Era una gelida notte invernale. Un Dicembre così freddo non lo si percepiva da tempo. Ma forse era solo lui a sentirlo così: dopotutto un guscio vuoto congela in fretta.

Il caldo tepore di un tempo, quello che sentiva dentro, quello che lo avvolgeva come un abbraccio quando tornava a casa e lì c'era un burbero biondo ad attenderlo, ecco, quel tepore, ormai era solo un vago ricordo sbiadito che non poteva tornare più.

Si sentiva spento e vuoto. Derubato di qualsiasi forma di energia o calore.

I giorni si susseguivano tutti uguali, mai diversi, accomunati soltanto dal forte senso di privazione che un tempo neanche conosceva.

E a niente servivano le luci di Natale che incorniciavano la città. Un tempo lo avrebbero fatto sorridere.

Un tempo avrebbero sciolto il suo cuore e intenerito il suo animo leggero.

Un tempo di molti anni prima, avrebbe accolto quel periodo festoso dell'anno con gioia e felicità. Avrebbe addobbato casa, scelto l'albero, decorato e sarebbe andato a comprare i regali per i parenti e gli amici.

Avrebbe speso tempo dinanzi ad un sacco  di cartoline cercando le parole giuste per augurare ad ognuno delle buone feste.

Invece era lì. Da solo. A New York. Senza una faccia amica, senza il suo vero grande amore.

Senza nessuno a confortarlo, senza nessuno che volesse offrirgli un po' di calore umano.

Senza Kacchan.

Anche le lacrime che aveva versato a migliaia ormai erano asciutte ed insipide. Avevano lo stesso sapore dei ricordi felici ai quali non sarebbe mai tornato ma nei quali continuava a vivere.

Dai quali continuava a trarre energia per tirare avanti quel guscio vuoto rinsecchito che era.

E dopo un po', semplicemente quando tutto sembrava troppo e la solitudine si faceva insopportabile, trascinava le sue membra stanche alla ricerca di un po' di calore umano. E alcolico.

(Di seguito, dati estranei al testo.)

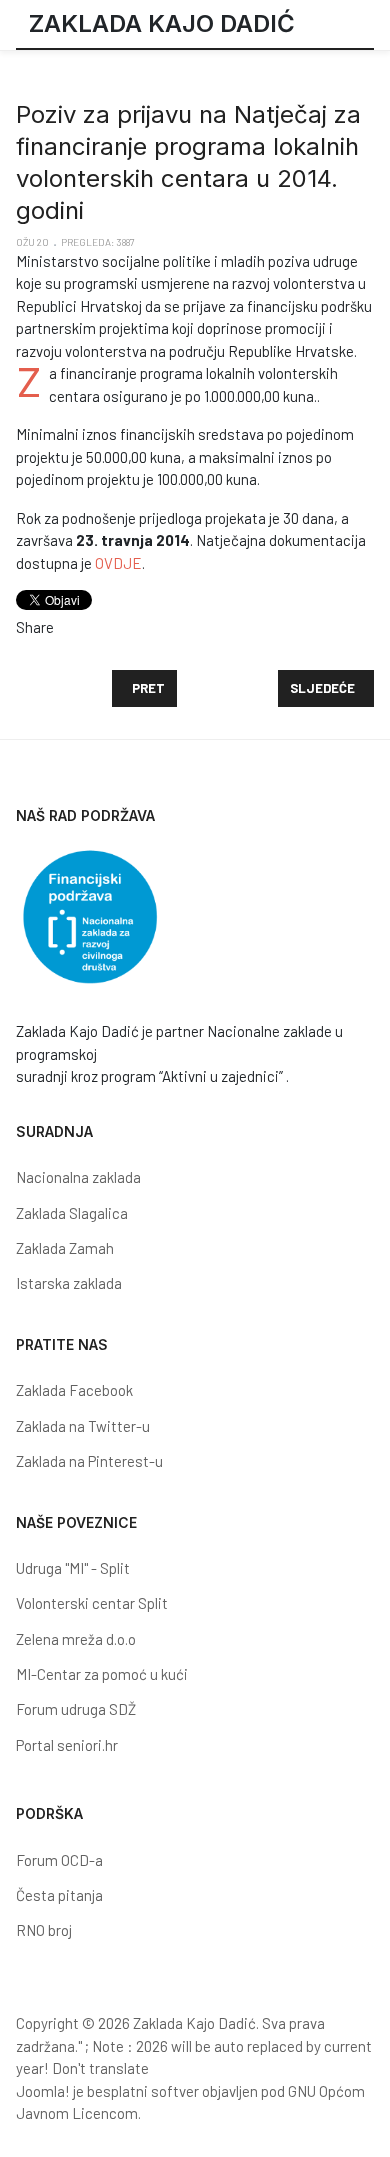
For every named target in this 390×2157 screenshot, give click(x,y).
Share (35, 627)
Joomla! (43, 2091)
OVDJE (118, 563)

Era in quel periodo, che aveva iniziato a tornare nel suo appartamento solo ed esclusivamente in compagnia. Di chi si trattasse, poco importava. Bastava che gli aprisse le cosce e lo lasciasse perdersi in piccoli momenti estatici durante i quali ricordava, dolorosamente, chi fosse.

Erano sempre persone diverse. Mai gli stessi. Non perché amasse cambiare, ma bensì perché non voleva che si affezionassero. Lui non li voleva. Izuku non voleva nessuno che non fosse Katsuki. Il suo Kacchan.

Non voleva condividere con perfetti sconosciuti ciò che aveva diviso con lui per anni interi. Non voleva che s'instaurasse un'abitudine, una sorta di quotidianità fatta di riti canonici al quale poi forse si sarebbe affezionato.

Anche perché, in un certo senso, sarebbe stato come andare avanti e dimenticarlo. E Izuku non voleva farlo. Non aveva assolutamente intenzione di trovare una nuova felicità che non fosse quella che aveva assaporato prima della cancellazione della memoria di Katsuki.

Si sarebbe aggrappato a quei ricordi per sempre, ne avrebbe fatto tesoro e tratto l'energia sufficiente per tirare avanti giorno dopo giorno. Ma non li avrebbe abbandonati mai.

Piuttosto avrebbe sacrificato il suo futuro. Di nuovo. Come già aveva fatto quando gli aveva fatto cancellare la memoria.